Margot Fraser, founder of Birkenstock USA, first tried on a pair of the sandals while visiting a Bavarian spa, and discovered that the contoured footbed relieved pain in her toes. Born in Berlin, Fraser attended school to learn dress-making. But as Hitler began to rise to power, Fraser's father decided to move his family. She gave up custom dress-making in favor of designing and pattern making at a Canadian clothing manufacturer. In the 1990s, Fraser and her husband had settled near San Francisco; because they had developed an interest in natural health, they made plans to tour German health spas and meet with manufacturers of supplements and vitamins. Fraser had developed some foot problems during the war, because good shoes were difficult to find; after two months in Birkenstock sandals, Fraser's foot problems disappeared; she was a convert, and decided to bring the shoes to the U.S. At first, shoe stores in the U.S. were not interested in Birkenstocks, so Fraser took them to health-food stores, which began to find the footwear a following.

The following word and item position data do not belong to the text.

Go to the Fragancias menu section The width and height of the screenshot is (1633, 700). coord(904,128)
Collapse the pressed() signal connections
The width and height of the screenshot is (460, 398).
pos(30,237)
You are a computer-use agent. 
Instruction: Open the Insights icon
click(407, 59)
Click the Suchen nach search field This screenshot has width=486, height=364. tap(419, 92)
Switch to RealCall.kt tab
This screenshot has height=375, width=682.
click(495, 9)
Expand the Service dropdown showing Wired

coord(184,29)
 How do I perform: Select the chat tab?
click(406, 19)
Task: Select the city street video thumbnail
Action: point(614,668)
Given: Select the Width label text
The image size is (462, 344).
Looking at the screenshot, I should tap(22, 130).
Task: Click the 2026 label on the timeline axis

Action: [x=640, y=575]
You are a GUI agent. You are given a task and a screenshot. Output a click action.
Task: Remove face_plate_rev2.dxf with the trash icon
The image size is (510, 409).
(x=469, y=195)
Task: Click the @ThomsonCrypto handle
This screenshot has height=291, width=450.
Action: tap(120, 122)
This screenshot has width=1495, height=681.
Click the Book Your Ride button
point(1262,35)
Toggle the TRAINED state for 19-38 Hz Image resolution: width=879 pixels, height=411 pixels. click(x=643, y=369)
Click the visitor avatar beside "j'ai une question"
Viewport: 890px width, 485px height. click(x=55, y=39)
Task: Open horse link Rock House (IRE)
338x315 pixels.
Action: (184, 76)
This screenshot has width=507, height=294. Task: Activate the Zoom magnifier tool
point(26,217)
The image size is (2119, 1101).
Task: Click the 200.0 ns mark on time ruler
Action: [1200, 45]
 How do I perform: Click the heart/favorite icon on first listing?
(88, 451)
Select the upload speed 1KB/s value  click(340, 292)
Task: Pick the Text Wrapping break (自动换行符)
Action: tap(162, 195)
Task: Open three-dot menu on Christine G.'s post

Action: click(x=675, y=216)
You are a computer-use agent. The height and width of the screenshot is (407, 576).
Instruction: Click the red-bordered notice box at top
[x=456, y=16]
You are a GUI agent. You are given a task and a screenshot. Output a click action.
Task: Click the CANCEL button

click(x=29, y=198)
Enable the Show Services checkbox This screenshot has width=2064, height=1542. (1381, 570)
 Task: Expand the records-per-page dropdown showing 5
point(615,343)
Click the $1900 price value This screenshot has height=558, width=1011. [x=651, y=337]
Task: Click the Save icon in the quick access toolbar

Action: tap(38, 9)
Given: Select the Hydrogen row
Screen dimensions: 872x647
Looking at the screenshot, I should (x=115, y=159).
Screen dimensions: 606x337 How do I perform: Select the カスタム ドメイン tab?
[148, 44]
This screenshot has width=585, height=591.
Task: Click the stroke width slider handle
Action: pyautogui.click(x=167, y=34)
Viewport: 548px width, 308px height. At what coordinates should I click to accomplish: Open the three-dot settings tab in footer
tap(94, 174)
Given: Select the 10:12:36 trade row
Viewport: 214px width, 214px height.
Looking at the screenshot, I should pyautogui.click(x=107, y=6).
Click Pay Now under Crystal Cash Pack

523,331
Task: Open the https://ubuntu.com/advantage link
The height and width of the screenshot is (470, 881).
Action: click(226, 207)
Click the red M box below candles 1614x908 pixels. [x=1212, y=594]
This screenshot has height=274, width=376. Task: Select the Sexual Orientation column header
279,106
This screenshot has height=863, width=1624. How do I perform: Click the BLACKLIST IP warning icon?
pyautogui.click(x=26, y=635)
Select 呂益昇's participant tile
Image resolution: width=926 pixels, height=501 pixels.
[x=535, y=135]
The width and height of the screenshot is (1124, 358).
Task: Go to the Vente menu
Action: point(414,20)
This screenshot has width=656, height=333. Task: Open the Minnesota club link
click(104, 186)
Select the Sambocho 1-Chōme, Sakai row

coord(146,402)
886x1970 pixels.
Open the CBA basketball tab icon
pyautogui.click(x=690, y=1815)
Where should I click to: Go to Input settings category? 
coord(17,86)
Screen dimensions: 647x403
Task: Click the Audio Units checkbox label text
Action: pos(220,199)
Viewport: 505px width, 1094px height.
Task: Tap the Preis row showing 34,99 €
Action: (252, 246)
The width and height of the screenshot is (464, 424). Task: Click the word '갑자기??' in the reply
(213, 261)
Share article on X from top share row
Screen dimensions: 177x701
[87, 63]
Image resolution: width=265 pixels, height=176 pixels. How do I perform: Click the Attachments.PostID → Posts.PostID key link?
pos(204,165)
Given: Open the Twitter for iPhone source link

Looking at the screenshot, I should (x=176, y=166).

(unedited presentation footage)
By 1973, shoe stores were coming to Fraser, asking for product. She convinced the company owner to add color and Birkenstocks took off. From the late 1970s to the early 1980s, sales doubled annually.

In the mid-1990s, Fraser began offering employees shares in the business, instead of pension plan contributions. Eventually, employees owned 40% of Birkenstock USA; in 2002, Fraser sold the remainder of the stock to the employees, and retired as company CEO, although she agreed to stay on temporarily as chairman of the Board. In 2007, the original German Birkenstock bought Birkenstock USA from the employees' trust. Fraser, who turned 80 in 2014, still wears Birkenstocks – and millions of Americans are grateful that she introduced them to the iconic footwear.